OAK GROVE – Pastor Randy Messer of First Baptist Church walked into a classroom in the Horn of Africa and heard voices, crying out and pleading to someone, but he saw no one.
But as Messer stepped further into the room, he found the source of these cries. A group of young pastors had come to class earlier, where they knelt on the floor praying and crying out to the Lord. These would be Messer’s students for the next several days.
“How powerful that was,” Messer said. “The presence of the Holy Spirit was just thick in the air. It was very, very humbling. I want that kind of Spirit to capture my heart.
“Excuse me,” he added, after getting emotionally choked up about the experience. “It’s a precious thing to remember, a sacred thing.”

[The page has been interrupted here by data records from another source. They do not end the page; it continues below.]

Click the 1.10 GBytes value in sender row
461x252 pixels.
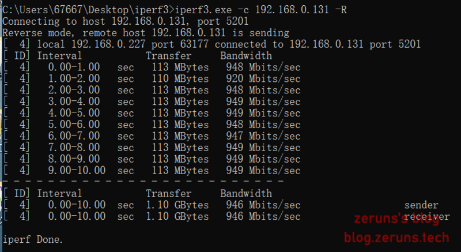point(177,205)

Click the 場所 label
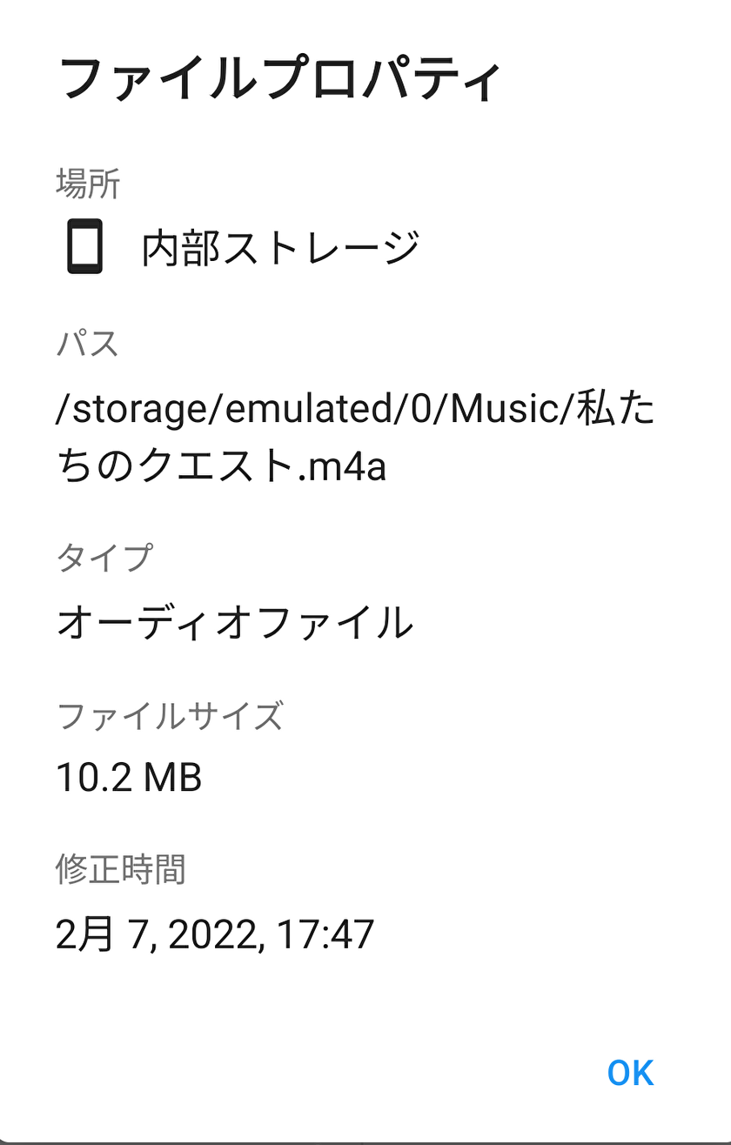click(x=88, y=184)
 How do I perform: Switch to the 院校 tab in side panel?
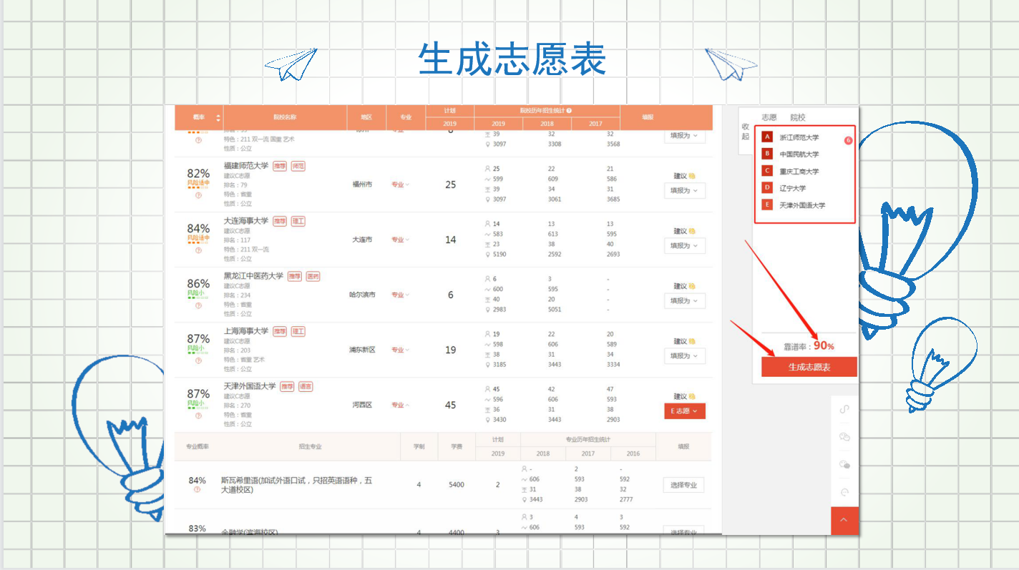point(797,117)
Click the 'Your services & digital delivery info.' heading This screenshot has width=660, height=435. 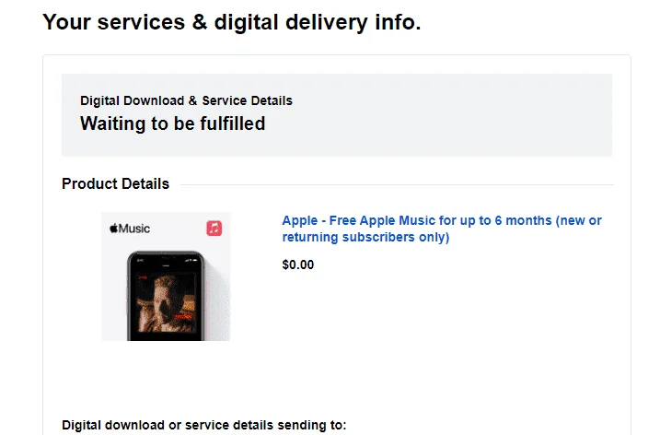[231, 22]
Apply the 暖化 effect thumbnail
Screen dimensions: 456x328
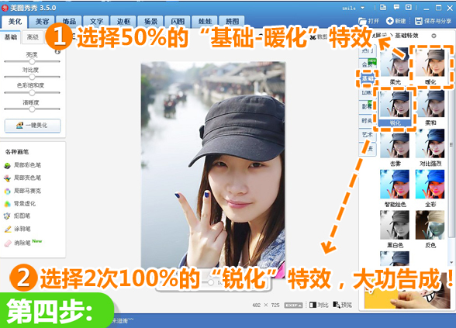coord(430,67)
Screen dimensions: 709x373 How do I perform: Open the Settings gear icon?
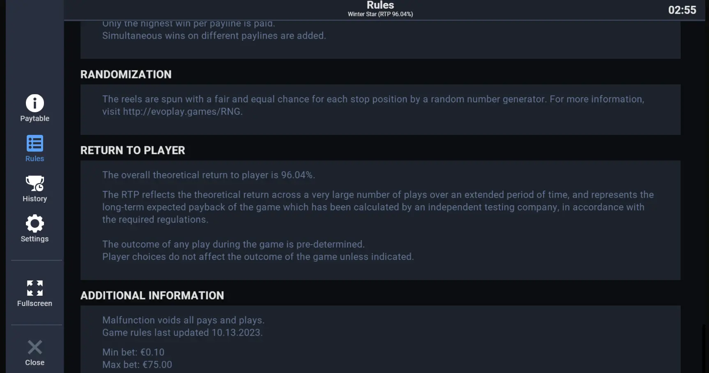coord(35,224)
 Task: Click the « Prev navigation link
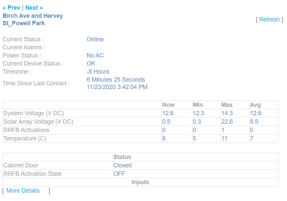pyautogui.click(x=11, y=8)
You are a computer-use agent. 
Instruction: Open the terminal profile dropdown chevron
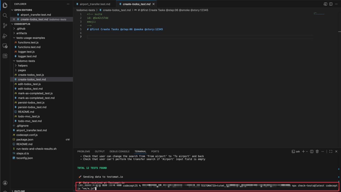tap(307, 151)
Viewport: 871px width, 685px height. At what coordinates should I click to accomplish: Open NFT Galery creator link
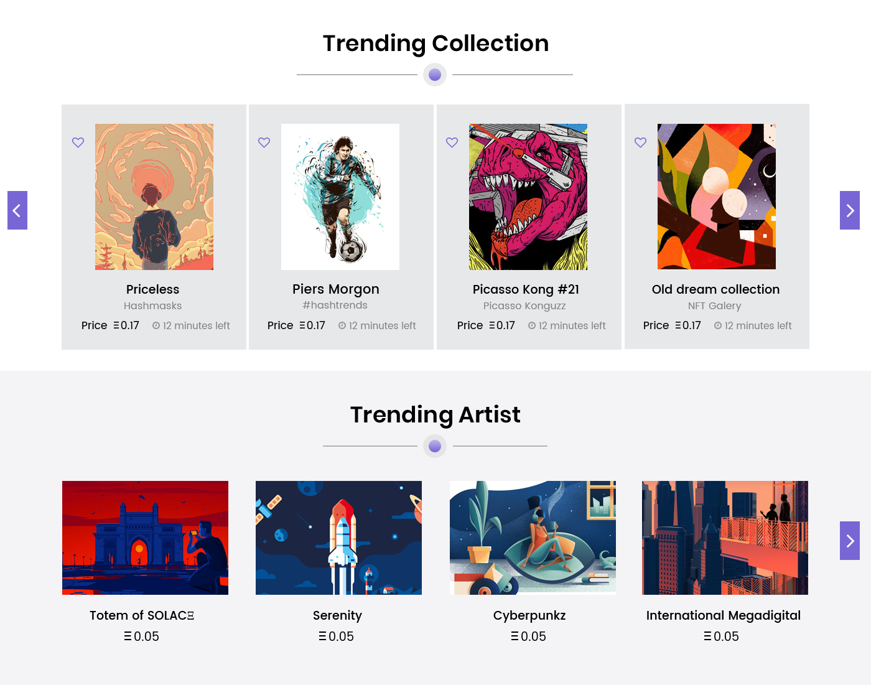714,305
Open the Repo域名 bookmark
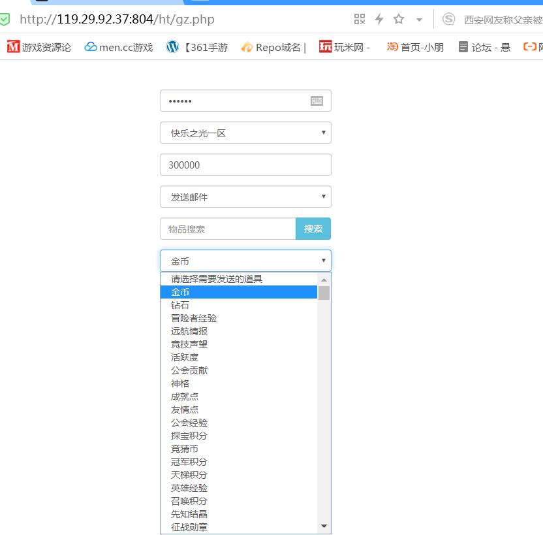The image size is (543, 535). click(273, 47)
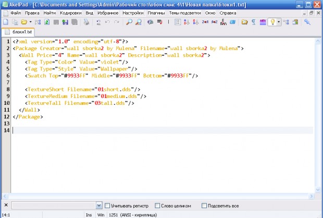Click inside the quick search text field
This screenshot has width=323, height=218.
click(52, 205)
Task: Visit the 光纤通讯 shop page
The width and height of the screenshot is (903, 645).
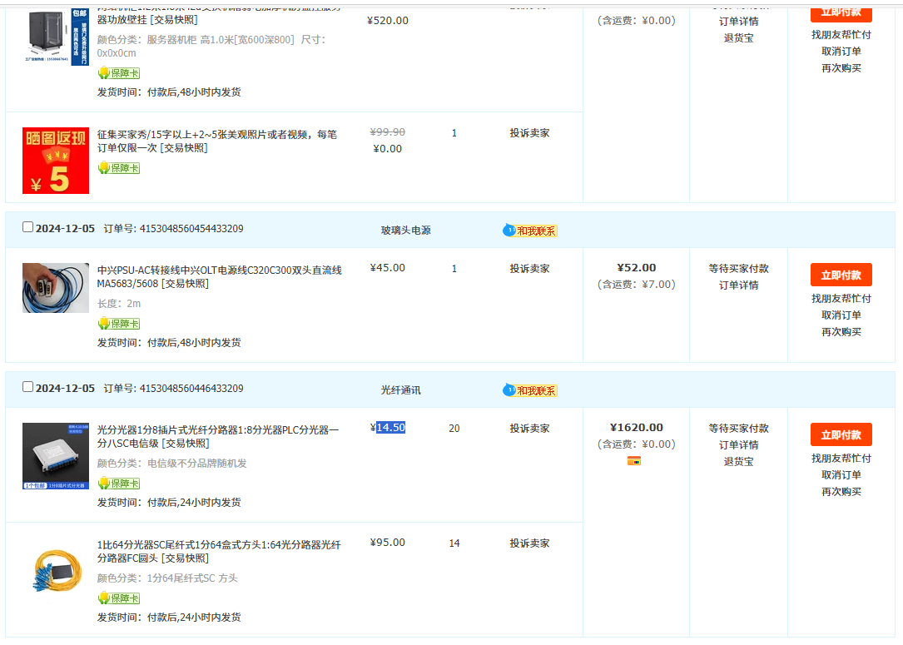Action: (400, 390)
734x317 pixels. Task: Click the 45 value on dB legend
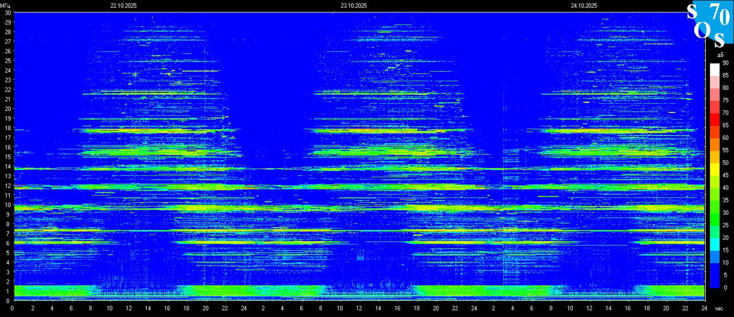725,175
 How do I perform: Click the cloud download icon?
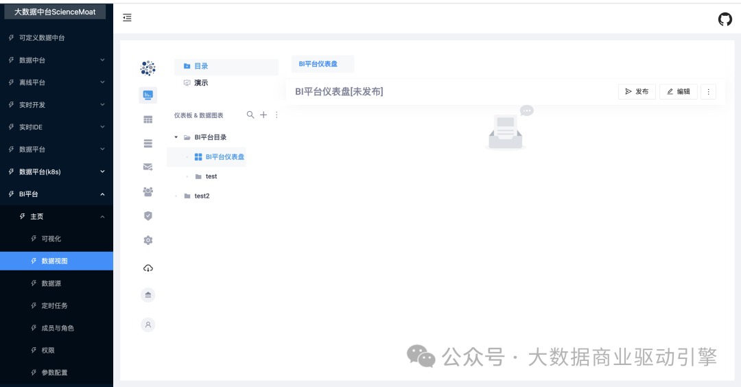click(x=148, y=268)
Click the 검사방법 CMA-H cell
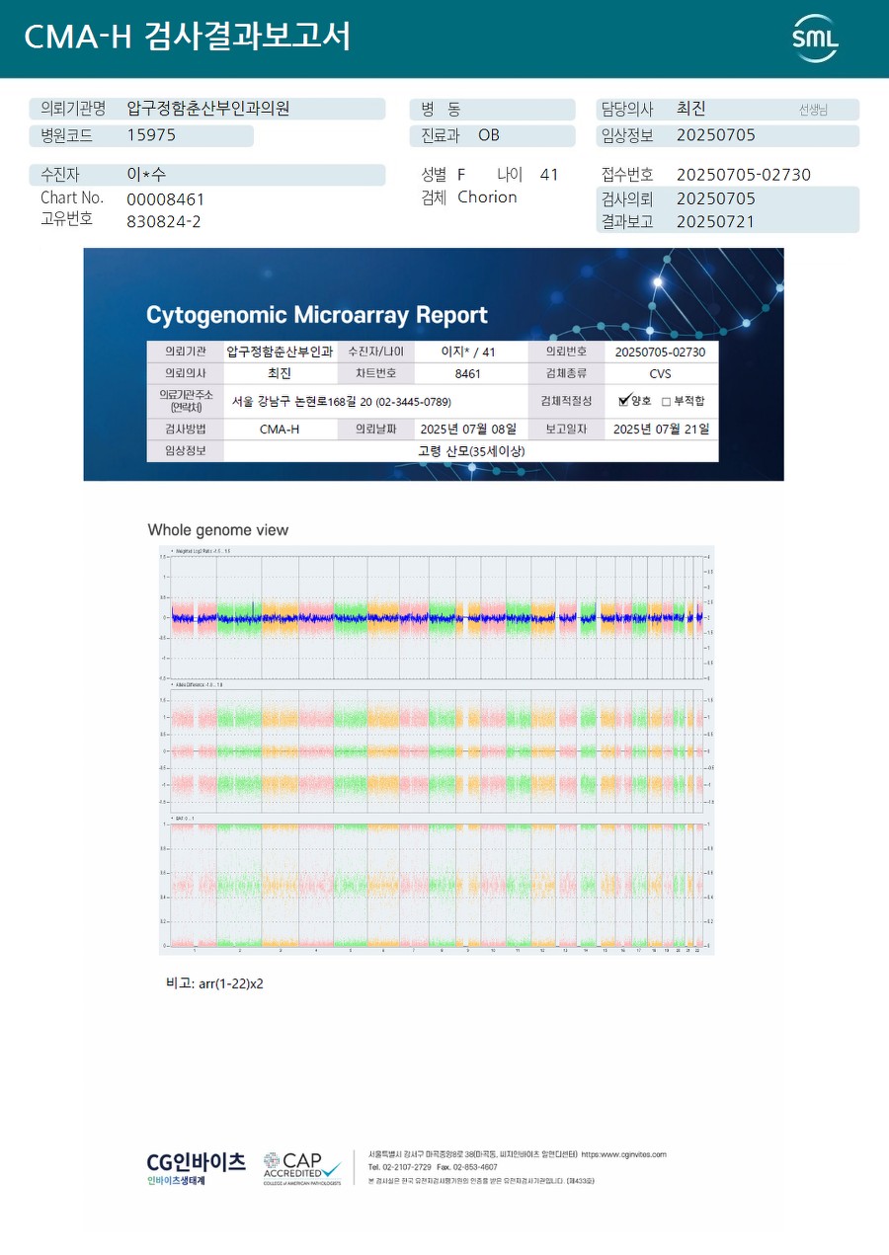 coord(280,430)
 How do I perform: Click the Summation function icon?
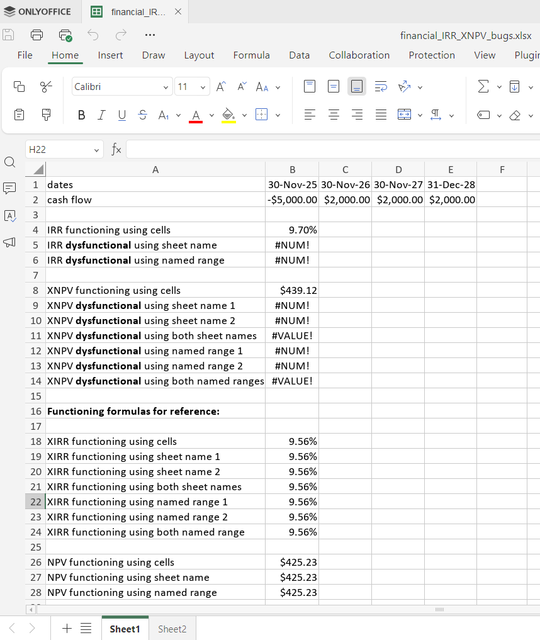point(483,87)
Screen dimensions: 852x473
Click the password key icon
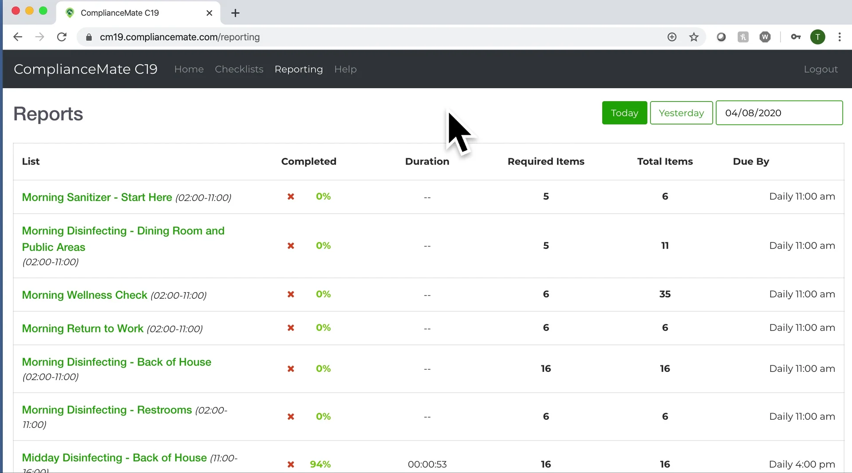795,37
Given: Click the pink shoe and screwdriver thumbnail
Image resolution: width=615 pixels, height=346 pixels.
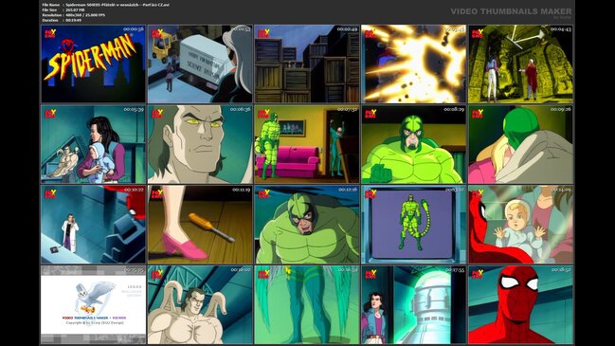Looking at the screenshot, I should [x=200, y=225].
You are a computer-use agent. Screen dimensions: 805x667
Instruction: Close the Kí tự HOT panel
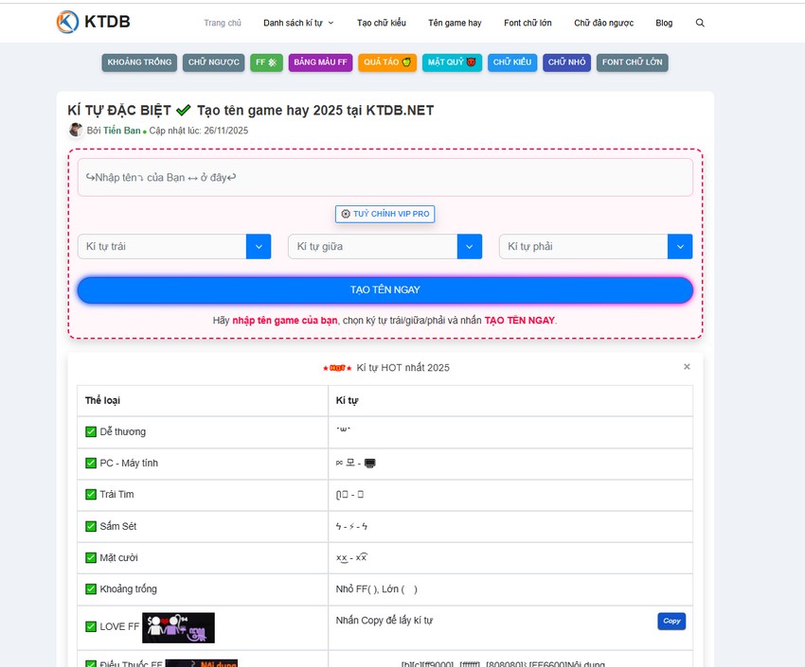tap(687, 367)
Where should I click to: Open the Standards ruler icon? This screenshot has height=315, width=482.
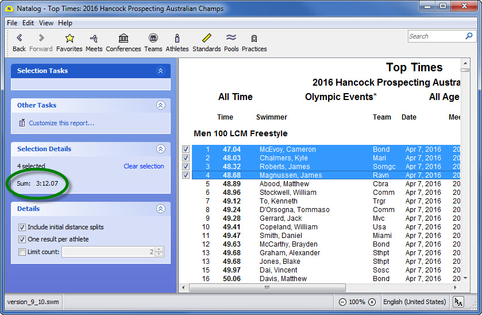(x=206, y=39)
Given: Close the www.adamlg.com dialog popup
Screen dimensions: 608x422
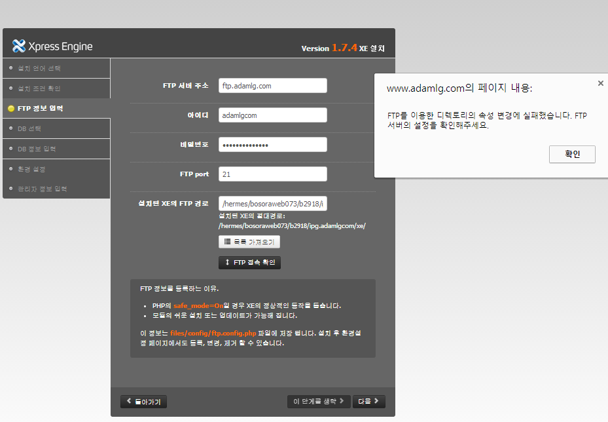Looking at the screenshot, I should (600, 83).
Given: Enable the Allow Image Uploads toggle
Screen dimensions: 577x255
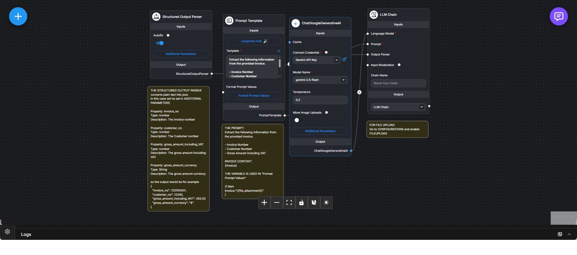Looking at the screenshot, I should point(297,120).
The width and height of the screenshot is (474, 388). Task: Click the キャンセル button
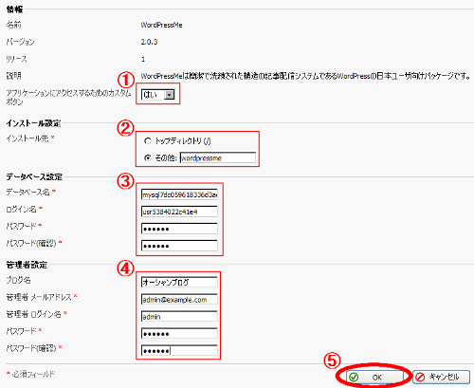(x=441, y=377)
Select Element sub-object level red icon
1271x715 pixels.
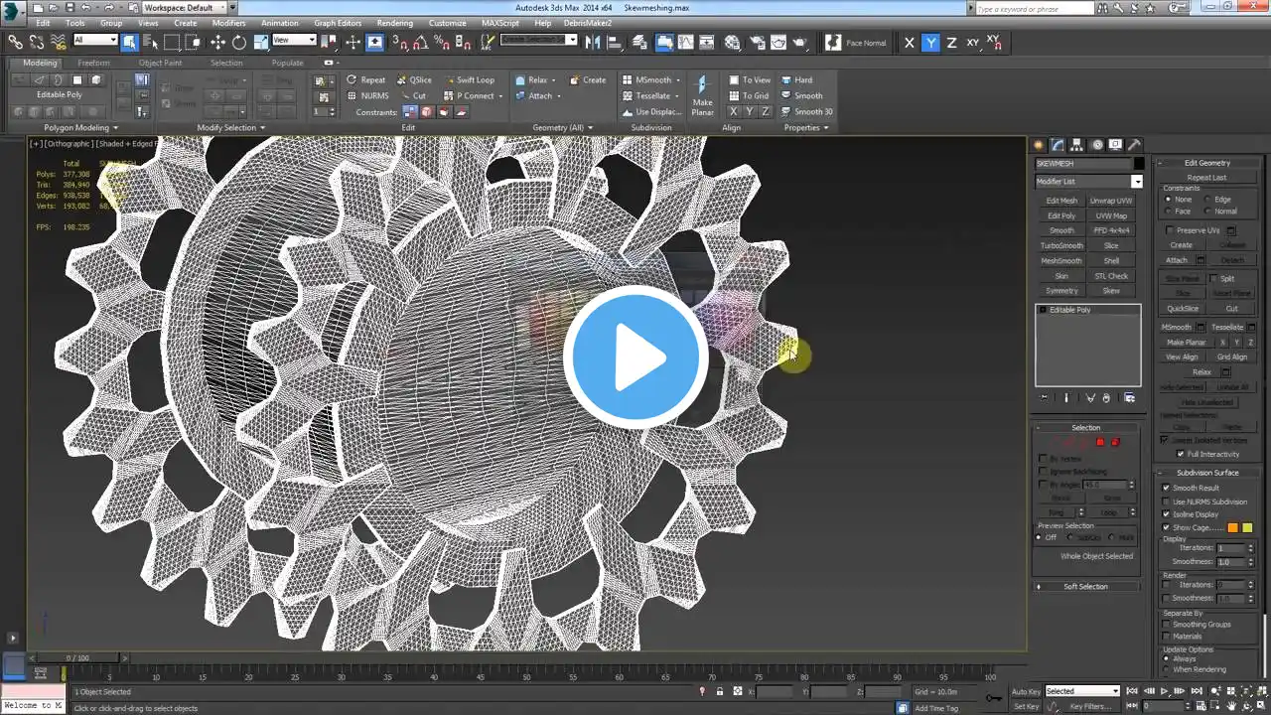tap(1115, 442)
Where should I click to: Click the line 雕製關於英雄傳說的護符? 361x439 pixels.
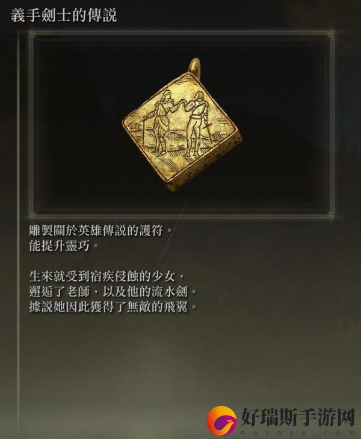[100, 230]
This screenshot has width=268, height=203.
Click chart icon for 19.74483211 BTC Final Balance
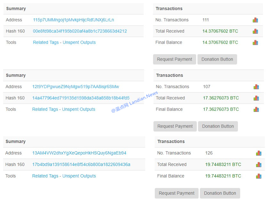coord(259,176)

Messer travelled to the Horn of Africa with fellow Missouri Baptists from other churches in the Blue River-Kansas City Baptist Association (BRKC), Jan. 5-15. This trip makes the sixth time that the BRKC has sent a team to the Horn of Africa. During this trip, two members from Noland Road Baptist Church in Independence led a group of Missouri Baptists to minister and share the gospel in a refugee camp in the area. Meanwhile, Pastor Messer taught at a Bible institute in the area, training young pastors who would plant churches throughout the region.
During the two-week period, he helped give these men biblical and pastoral wisdom about marriage and family life and taught them about the book of Romans.
“They were just hungry to get that information, a refreshing hunger,” Messer said. He added that FBC, Oak Grove, had a passion for helping with the Bible Institute because they knew the students there would reach out to people in the Horn of Africa in ways that no Westerner could.
“We want to be part of planting churches not only here in Missouri, but around the world,” he said.
Occasionally, since returning from the Horn of Africa, Messer has been asked why he went back a second time and why he would want to return to the Bible Institute again. In reply, he points people to the sweet experiences of prayer that he experienced with his godly students – some of whom were refugees who had previously been in prison for their faith.
One experience, especially, stands out in Messer’s memory. While teaching on Romans 8, where Paul writes about the Spirit crying out to God, “Abba, Father,” within the believer’s heart, he sensed that he should stop lecturing and let the Spirit work in the group.
“The students all stood,” he said, “and we began to experience 20 minutes of worship and sensing the presence of the Spirit teaching us and capturing our hearts.”
“I want more of that. In those 20 minutes, the teacher became one of the students, … no translator needed.”